Exercise directions:
The records below are to be duplicated exactly as they appear.

===== Provided material

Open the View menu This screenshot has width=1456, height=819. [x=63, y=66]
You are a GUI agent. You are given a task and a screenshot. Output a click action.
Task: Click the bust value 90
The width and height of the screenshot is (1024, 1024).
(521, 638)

==========

Response to the task:
Open the View menu This screenshot has width=1456, height=819. [x=63, y=66]
You are a GUI agent. You are given a task and a screenshot. Output a click action.
Task: Click the bust value 90
The width and height of the screenshot is (1024, 1024).
(521, 638)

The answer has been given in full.